I would think Yegge's term "mini-language" refers to the fact that it is often useful to use a language for specific problems where the language doesn't require turing-completeness to accomplish the task, and this goes to the heart of how non-turing complete languages can be useful. https://sites.google.com/site/steveyegge2/language-grubbing
Wikipedia answers this very well, right in line with what my gut said. First I was thinking pure math then I remembered regexp, and Wikipedia lists Epigram which I believe would be in the 'pure math' vein.
http://en.wikipedia.org/wiki/Turing_completeness#Non-Turing-complete_languages
Non-Turing-complete languages
Many computational languages exist which are not Turing complete. One
such example is the set of regular languages, most commonly regular
expressions, which are generated by finite automata. A more powerful
but still not Turing-complete extension of finite automata is the
category of pushdown automata and context-free grammars, which are
commonly used to generate parse trees in an initial stage of program
compiling. Further examples include some of the early versions of the
pixel shader languages embedded in Direct3D and OpenGL
extensions, or a series of mathematical formulae in a
spreadsheet with no cycles.[citation needed] In total functional
programming languages, all functions are total, and must terminate,
such as Charity and Epigram. Charity uses a type system and control
constructs based on category theory, whereas Epigram uses dependent
types.
Data languages
The notion of Turing-completeness does not
apply to languages such as XML, JSON, YAML and S-expressions, because
they are typically used to represent structured data, not describe
computation. These are sometimes referred to as markup languages, or
more properly as "data description languages".

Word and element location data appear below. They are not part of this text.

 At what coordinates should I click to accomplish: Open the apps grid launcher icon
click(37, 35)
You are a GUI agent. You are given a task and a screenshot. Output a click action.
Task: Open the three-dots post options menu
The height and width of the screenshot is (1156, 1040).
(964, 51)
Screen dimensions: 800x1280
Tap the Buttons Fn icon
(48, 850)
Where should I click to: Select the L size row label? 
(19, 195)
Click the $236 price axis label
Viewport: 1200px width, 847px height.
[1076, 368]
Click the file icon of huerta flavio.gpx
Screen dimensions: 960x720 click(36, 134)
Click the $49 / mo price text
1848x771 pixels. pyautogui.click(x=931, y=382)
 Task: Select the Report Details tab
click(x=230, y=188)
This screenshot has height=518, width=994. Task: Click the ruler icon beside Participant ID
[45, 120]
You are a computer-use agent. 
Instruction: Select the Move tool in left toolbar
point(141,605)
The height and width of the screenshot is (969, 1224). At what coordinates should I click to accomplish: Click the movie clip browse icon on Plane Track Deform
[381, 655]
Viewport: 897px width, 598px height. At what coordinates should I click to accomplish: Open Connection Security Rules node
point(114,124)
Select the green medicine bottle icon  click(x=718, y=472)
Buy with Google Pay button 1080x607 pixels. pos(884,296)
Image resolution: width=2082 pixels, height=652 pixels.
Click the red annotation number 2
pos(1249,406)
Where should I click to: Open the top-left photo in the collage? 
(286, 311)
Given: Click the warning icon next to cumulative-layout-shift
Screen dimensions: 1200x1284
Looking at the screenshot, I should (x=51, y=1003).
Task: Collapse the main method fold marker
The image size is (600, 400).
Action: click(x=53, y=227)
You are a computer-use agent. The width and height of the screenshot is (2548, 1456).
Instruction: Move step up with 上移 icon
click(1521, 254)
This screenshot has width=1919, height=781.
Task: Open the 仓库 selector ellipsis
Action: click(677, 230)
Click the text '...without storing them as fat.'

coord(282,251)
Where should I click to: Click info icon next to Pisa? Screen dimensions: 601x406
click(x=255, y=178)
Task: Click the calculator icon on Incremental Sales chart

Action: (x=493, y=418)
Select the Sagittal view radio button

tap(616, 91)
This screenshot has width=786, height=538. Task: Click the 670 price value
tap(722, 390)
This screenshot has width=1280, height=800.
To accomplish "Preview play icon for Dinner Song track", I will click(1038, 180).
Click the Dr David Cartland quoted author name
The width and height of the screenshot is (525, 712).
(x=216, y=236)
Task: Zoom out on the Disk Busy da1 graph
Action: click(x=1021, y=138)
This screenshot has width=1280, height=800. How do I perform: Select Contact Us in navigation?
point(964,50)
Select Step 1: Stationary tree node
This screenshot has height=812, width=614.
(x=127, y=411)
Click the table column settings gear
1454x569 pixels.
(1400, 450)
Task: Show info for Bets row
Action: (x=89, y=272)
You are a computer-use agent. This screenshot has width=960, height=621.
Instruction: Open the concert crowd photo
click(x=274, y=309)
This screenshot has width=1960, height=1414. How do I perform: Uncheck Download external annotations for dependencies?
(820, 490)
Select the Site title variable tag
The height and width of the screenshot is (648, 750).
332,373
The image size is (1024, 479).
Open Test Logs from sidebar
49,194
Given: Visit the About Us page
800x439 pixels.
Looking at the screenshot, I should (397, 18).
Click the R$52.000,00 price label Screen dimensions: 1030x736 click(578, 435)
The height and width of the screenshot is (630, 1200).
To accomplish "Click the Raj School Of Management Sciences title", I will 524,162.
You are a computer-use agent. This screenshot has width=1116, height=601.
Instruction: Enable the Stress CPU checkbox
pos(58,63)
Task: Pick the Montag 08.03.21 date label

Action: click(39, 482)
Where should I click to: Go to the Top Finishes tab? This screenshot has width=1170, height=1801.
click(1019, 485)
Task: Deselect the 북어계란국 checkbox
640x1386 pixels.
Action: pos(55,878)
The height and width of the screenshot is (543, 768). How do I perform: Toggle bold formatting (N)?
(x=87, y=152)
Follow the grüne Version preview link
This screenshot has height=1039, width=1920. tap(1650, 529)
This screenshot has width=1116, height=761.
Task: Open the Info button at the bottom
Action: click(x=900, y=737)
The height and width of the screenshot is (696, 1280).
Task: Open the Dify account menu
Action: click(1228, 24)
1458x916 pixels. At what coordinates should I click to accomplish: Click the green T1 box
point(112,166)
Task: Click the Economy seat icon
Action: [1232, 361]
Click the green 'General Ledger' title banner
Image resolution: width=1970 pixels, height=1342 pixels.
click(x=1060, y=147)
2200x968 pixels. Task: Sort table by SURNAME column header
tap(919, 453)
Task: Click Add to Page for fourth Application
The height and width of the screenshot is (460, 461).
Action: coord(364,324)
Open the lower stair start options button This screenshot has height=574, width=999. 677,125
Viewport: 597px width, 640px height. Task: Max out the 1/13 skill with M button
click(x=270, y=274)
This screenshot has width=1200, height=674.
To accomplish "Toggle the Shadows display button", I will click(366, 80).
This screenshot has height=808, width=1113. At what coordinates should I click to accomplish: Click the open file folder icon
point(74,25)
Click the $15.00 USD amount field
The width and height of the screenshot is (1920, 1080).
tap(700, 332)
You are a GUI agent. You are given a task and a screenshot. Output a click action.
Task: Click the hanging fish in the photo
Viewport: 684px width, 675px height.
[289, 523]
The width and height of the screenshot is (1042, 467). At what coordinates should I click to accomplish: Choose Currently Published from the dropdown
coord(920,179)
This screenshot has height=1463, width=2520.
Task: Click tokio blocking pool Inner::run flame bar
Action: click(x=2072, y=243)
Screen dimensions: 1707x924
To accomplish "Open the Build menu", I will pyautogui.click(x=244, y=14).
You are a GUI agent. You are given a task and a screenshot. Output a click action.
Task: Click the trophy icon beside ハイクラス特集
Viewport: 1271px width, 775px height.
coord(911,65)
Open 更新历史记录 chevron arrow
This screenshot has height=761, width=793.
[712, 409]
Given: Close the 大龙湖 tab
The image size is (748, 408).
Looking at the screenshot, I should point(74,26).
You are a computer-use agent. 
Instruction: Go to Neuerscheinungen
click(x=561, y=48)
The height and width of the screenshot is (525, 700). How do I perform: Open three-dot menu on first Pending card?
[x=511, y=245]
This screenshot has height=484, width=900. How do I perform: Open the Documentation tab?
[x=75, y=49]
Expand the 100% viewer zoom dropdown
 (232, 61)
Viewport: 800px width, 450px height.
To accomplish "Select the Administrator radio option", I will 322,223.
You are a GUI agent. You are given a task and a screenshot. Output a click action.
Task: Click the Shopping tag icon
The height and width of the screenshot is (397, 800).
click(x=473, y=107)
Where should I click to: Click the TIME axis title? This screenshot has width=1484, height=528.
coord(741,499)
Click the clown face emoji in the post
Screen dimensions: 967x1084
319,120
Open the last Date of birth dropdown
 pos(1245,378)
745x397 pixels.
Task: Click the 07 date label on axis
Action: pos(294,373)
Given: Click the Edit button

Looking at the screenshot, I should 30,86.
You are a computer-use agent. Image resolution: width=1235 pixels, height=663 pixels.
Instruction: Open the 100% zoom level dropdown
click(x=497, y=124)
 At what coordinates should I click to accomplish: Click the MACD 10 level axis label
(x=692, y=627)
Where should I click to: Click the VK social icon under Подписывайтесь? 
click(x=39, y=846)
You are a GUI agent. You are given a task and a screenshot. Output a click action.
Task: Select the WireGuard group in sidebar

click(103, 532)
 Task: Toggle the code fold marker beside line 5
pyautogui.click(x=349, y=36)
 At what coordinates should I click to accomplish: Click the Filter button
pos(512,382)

It also mentions data structure representations are not languages, but I would think XSLT should count as a representation of computation, XPath perhaps not based on what Yannis said above about SQL being a query language and not a computation language. Perhaps T-SQL or PL/SQL count as computation languages though since you can do a great deal of computations using their aggregates, where the generalized form of SQL doesn't specify aggregates perhaps.